Using the original flux conservation equation, the load line expression now contains an additional term representing the demagnetizing field of the coil. The slope B_m/H_m of the load line is unchanged, but its position is determined by the coil excitation Ni/l_m as shown in the diagram below.

If the coil's demagnetizing field increases incrementally and then decreases again to its original value, even cycling through these values, the magnet's operating point will run down and up the demagnetization curve in the manner shown in the B vs. H diagram below. But this is at room temperature, where this material suffers no apparent irreversible loss of its magnetization.

Now consider that a changing coil excitation cycles the load line through the same range, but with the magnet now operating at +60^oC rather than +20^oC. The diagram below shows that, at the greater demagnetizing fields, the operating point passes the "knee" and the magnet does suffer an irreversible loss of its magnetization. The operating point cannot return up the major demagnetization curve, but will follow a path within this characteristic.

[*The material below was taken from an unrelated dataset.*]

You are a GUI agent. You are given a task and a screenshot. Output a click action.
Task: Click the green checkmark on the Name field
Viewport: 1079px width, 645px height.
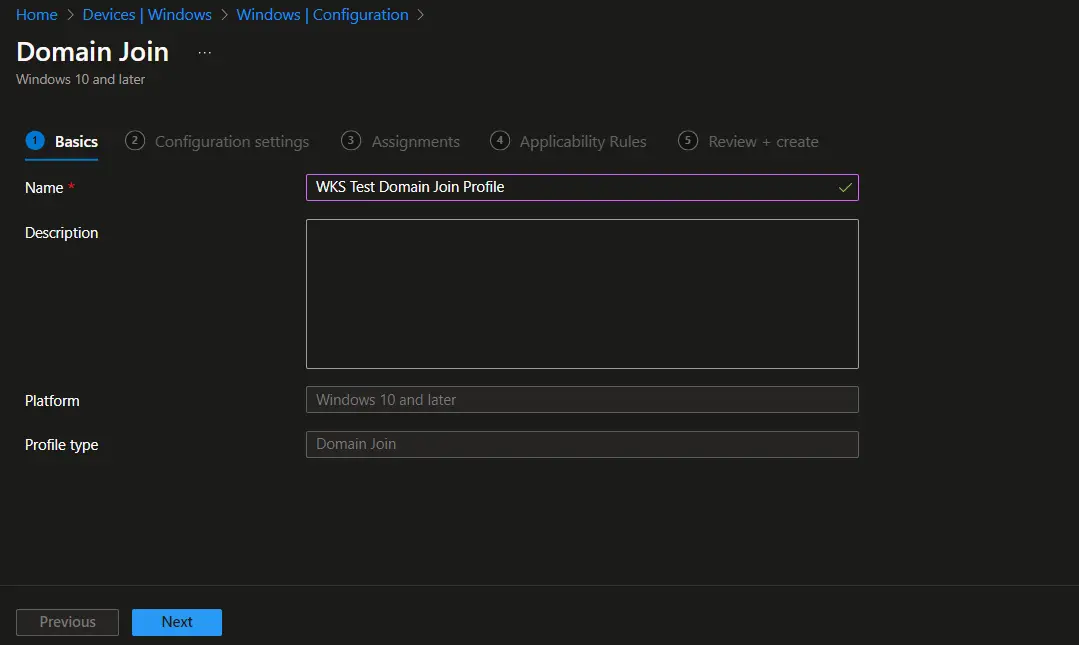point(845,187)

Since an irreversible loss has occurred, the magnet can only be returned to its original condition if it is fully remagnetized.

Notice that while the excursion of the load line is proportional to the coil's excitation Ni, it is also inversely proportional to the magnet's length l_m. Additional magnet length can apparently be used to stabilize a magnet against irreversible loss in two ways:

it raises the slope of the load line, so the magnet's operating point at any temperature is further away from the "knee";
for a given coil excitation, it reduces the rate at which the load line approaches the "knee" (with its associated loss of magnetization).

The price of such temperature stability is, of course, the use of additional magnet material.